Fokus pada Fundamental Perusahaan, Bukan Harga Saham
Pak
Lo tidak membeli saham karena harga naik atau karena ikut-ikutan. Ia hanya
membeli saham jika perusahaannya bagus secara fundamental, dengan harga
jauh lebih murah dari nilai wajar (intrinsic value).
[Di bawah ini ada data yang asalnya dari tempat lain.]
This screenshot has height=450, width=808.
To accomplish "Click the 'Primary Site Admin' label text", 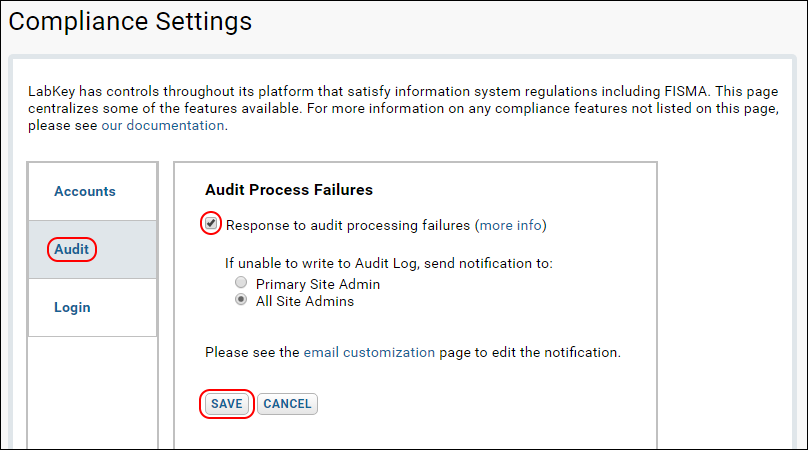I will click(318, 284).

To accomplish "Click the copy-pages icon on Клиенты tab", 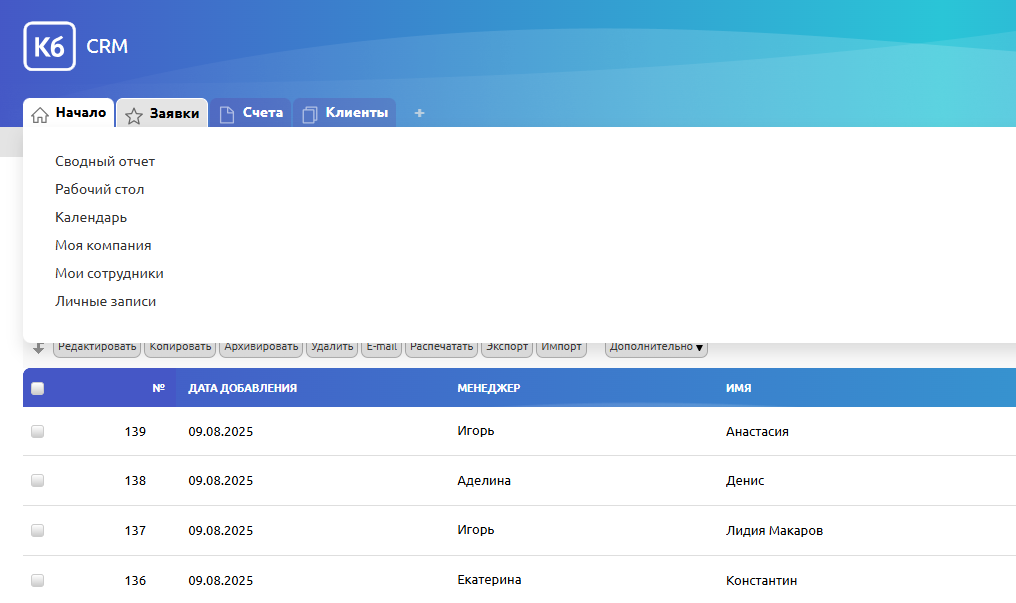I will click(x=310, y=114).
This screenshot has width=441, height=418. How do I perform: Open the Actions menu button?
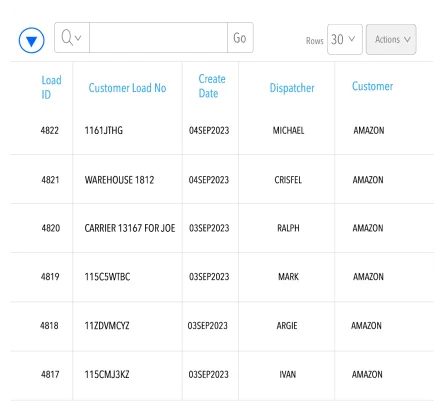(x=391, y=39)
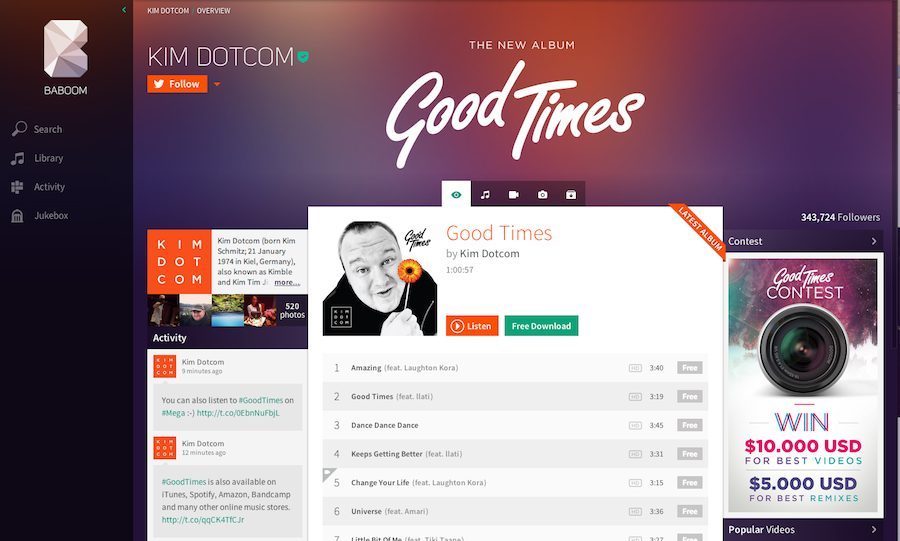Switch to the video camera tab

[x=514, y=194]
Ia percaya bahwa
harga saham akan mengikuti kinerja perusahaan dalam jangka panjang.
Beberapa
aspek fundamental yang dianalisis antara lain:
Pendapatan
(Revenue) dan
pertumbuhannya
Laba
bersih (Net profit)
Ekuitas
dan aset perusahaan
Return
on Equity (ROE) yang
tinggi dan konsisten
Utang
yang rendah atau terkendali
Arus
kas positif (operating cash flow)
2.
Harga Saham Harus Di Bawah Nilai Intrinsik
Ini
adalah prinsip utama value investing. Menurut Pak Lo, investor harus mencari “saham
murah”—yaitu saham perusahaan bagus tapi sedang dihargai murah oleh pasar
karena suatu sebab (misalnya sedang tidak populer, sedang krisis, atau belum
dilirik investor besar).
Alat
bantu yang sering digunakan untuk ini:
PER
(Price to Earning Ratio):
Pak Lo suka mencari saham dengan PER rendah, misalnya di bawah 10.
PBV
(Price to Book Value):
PBV di bawah 1 berarti saham dijual lebih murah dari nilai bukunya.
Margin
of safety: Selisih
antara harga pasar dan nilai intrinsik yang cukup besar untuk menghindari
risiko kerugian.
3.
Investasi Jangka Panjang
Pak
Lo sangat menekankan pentingnya kesabaran. Ia bisa menyimpan saham selama 5
hingga 10 tahun, atau bahkan lebih lama, asalkan fundamental perusahaan
tetap baik dan harganya belum mencapai nilai wajar.
4.
Membeli Saham Perusahaan yang Dipahami
Ia
hanya membeli saham dari perusahaan yang bisnisnya sederhana dan ia pahami,
seperti perbankan, properti, pertambangan, atau konsumer. Menurutnya, jika
seorang investor tidak memahami bagaimana perusahaan menghasilkan uang, maka ia
sedang berspekulasi, bukan berinvestasi.
5.
Menghindari Perusahaan yang Boros dan Banyak Utang
Pak
Lo menghindari saham perusahaan yang punya utang tinggi, arus kas negatif,
atau ekspansi tanpa kontrol. Ia menyukai perusahaan yang menghasilkan laba
bersih yang besar dengan modal yang efisien.
6.
Waktu Beli: Saat Pasar Pesimis
Pak
Lo sering membeli saham saat krisis ekonomi atau ketika pasar sedang takut
(misalnya saat krisis 1998 atau 2008). Saat itu, banyak saham perusahaan bagus
yang harganya jatuh jauh di bawah nilai wajarnya.
Ia
percaya pada prinsip Buffett: “Be greedy when others are fearful, and
fearful when others are greedy.”
7.
Tidak Perlu Takut Saham Sepi
Pak Lo tidak masalah membeli saham yang kurang populer atau tidak likuid, asalkan perusahaannya bagus. Ia lebih mementingkan nilai perusahaan dibanding tren pasar. Menurutnya, investor seharusnya membeli perusahaan, bukan sekadar saham.